James 1:21 states: “Therefore get rid of all moral filth and the evil that is so prevalent, and humbly accept the word planted in you, which can save you.” Such hearing should be humble and unhindered by immortality. This is the exact opposite of a Pharisaic posture which waited “to catch [Jesus] in something he might say” (Luke 11:53f.), or the Pharisee who thanked God that he was not like the miserable tax collector and in his self-exultation went away unjustified (Luke 18:9–14).
Rather, as in Acts 17:11, we should be like the noble Bereans who were known to be receptive, eager, and scrutinising towards the preaching: “they received the message with great eagerness and examined the Scriptures every day to see if what Paul said was true.”
Such a spirit was also to be found in Thessalonica, where believers heard Paul’s preaching, receiving it not as merely human words, but as God’s word, 1 Thess 2:13 “we also thank God continually because, when you received the word of God, which you heard from us, you accepted it not as a human word, but as it actually is, the word of God, which is indeed at work in you who believe.”

--

§ Stated goal a:
In the passage on hearing preaching, what did the Bereans examine every day?

§ Records for this exercise:
--

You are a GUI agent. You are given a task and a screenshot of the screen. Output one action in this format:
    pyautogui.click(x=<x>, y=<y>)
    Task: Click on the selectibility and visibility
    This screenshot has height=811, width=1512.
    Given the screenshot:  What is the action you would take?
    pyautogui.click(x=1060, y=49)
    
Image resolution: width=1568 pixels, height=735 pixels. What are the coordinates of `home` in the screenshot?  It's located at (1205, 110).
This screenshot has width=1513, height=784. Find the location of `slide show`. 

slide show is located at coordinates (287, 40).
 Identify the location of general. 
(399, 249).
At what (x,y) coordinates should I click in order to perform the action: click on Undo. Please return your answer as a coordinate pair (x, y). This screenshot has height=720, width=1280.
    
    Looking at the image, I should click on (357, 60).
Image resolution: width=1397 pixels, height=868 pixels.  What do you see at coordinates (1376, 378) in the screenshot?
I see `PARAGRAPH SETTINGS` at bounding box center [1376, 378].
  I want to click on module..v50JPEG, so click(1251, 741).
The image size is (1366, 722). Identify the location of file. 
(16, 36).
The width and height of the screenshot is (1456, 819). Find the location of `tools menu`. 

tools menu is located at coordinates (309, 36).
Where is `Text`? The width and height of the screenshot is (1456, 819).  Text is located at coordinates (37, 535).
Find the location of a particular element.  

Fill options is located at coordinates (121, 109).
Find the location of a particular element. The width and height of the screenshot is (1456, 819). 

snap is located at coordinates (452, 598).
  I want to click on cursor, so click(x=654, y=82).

--

§ Stated goal b:
Format the lines of the rows as a JSON list of strings, one string per line and no blank lines, starting at the line containing "This screenshot has width=1513, height=784." and ending at the line containing "Looking at the".

§ Final answer a:
The Scriptures, to see if what Paul said was true.

§ Final answer b:
[
  "This screenshot has width=1513, height=784. Find the location of `slide show`. ",
  "slide show is located at coordinates (287, 40).",
  " Identify the location of general. ",
  "(399, 249).",
  "At what (x,y) coordinates should I click in order to perform the action: click on Undo. Please return your answer as a coordinate pair (x, y). This screenshot has height=720, width=1280.",
  "    Looking at the image, I should click on (357, 60)."
]